Self-propagating high temperature synthesis of SiAlON

Abstract: In this work, a new method of SHS process has been investigated for the synthesis of SiAlON under low nitrogen pressure. A gel mixture of silica and sodium oxide (sodium silicate) as a reactant and catalyst was produced by alkali melting of silica, solving the results in water and heating in auto clave. Al powder was also used as reactants. Urea and aluminum nitrate hydrate was used as igniting agents. The addition of Mg also was necessary for reaching the combustion. Sodium azide as a good reactant addition for preparing both combustion and nitrogen supply was tested. Beta-Si 3 N 4 powder acted as diluting agent and by reducing the adiabatic temperature helped the nitrogen diffusion into the melted reactants which was not agglomerated. NH 4 Cl in some cases was used as a catalyst which showed good results for reaching SiAlON. For comparison possibility some experiments were made using silica powder instead of sodium silicate gel. These materials were mixed by pestle and mortar and laid into the combustion chamber cavity without pressing. The compound was heated by electrical element until the ignition happened by gases which were produced from urea and aluminum nitrate hydrate.

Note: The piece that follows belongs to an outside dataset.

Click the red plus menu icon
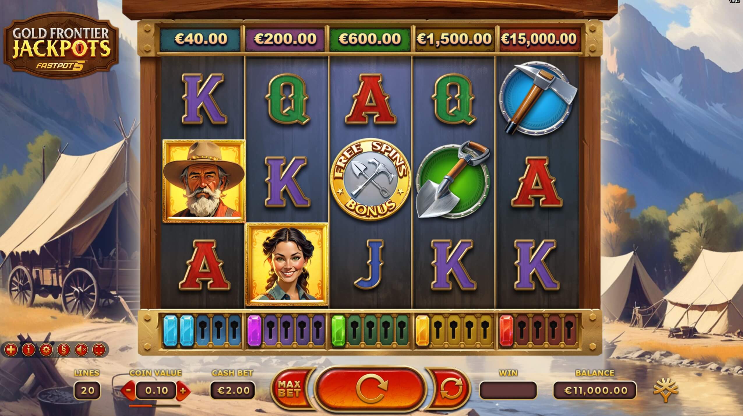 pos(11,349)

The pressure of nitrogen in combustion chamber was kept constant near 0.1 Mpa. The products of syntheses were of agglomerated one mostly O′-SiAlON & β and β′-SiAlON. Effects of NH 4 Cl were examined by XRD results. TGA and DTA graphs showed the thermodynamics of reaction which were analyzed in some parts by XRD spectroscopy. In some cases nano material of SiAlON was produced which is demonstrated by XRD and FTIR spectroscopy.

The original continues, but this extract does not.